Some activists involved in the occupation have cited Alexandria Ocasio-Cortez and the Green New Deal as their inspiration. In recent years, the workers at Harland & Wolff have built parts for wind turbines. They argue that renewable energy jobs would serve not only as a sustainable solution, but also a practical one because of their skill set.


Image: Unite the Union

The steelworkers—now in their 17th day of protest—have blocked insolvency practitioners, known in the United Kingdom as “administrators,” from entering the site, with around 20 to 30 workers occupying around the clock. “No one moves onto that site or off that site unless the workers who are running that site agree to it,” a union official told the media. “No administrator will drive into that workplace unless the gate is opened by workers.”

This week, the Scottish government announced that it “ready and willing” to nationalize a shipyard near Glasgow where 350 jobs are at risk. This could bode well for the Harland & Wolff workers in Belfast. Dolphin Drilling did not respond to a request for comment.

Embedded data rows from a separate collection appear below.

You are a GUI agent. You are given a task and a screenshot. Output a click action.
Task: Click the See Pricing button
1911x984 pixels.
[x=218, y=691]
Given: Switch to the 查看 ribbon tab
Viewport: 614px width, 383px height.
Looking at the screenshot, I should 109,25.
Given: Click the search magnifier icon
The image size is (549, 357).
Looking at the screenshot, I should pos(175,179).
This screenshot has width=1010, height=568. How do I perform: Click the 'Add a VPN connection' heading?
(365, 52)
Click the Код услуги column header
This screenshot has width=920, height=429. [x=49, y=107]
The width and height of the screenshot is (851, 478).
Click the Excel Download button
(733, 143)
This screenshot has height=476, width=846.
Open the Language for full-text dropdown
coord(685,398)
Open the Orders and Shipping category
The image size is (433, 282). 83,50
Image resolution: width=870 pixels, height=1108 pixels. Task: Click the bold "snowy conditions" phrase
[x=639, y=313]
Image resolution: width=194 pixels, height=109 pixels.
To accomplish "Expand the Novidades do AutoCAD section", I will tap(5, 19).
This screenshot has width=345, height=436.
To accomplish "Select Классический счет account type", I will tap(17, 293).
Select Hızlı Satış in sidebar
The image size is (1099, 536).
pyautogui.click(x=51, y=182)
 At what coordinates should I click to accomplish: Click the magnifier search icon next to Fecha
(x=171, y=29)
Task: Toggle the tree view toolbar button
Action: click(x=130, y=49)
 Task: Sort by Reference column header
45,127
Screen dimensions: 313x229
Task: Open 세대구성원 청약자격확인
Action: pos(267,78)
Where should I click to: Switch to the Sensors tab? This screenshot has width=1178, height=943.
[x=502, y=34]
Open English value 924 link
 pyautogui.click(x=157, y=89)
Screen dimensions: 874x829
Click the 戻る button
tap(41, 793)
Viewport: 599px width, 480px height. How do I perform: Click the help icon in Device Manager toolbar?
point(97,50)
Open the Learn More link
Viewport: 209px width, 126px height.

Gerry Carroll, an outspoken member of Northern Ireland’s parliament from Ireland’s socialist party, People Before Profits, has teamed up with local unions to call for green energy jobs at Harland & Wolff. Carroll says the Belfast docks have a long history of labor strikes and worker purges, dating back to the 1910s and into the 1990s, during the Northern Ireland Conflict. “Catholics have been forced out of jobs… There’s a poisonous history of anti-communism,” Carroll told Motherboard. “We fully support the workers and their occupation and fight."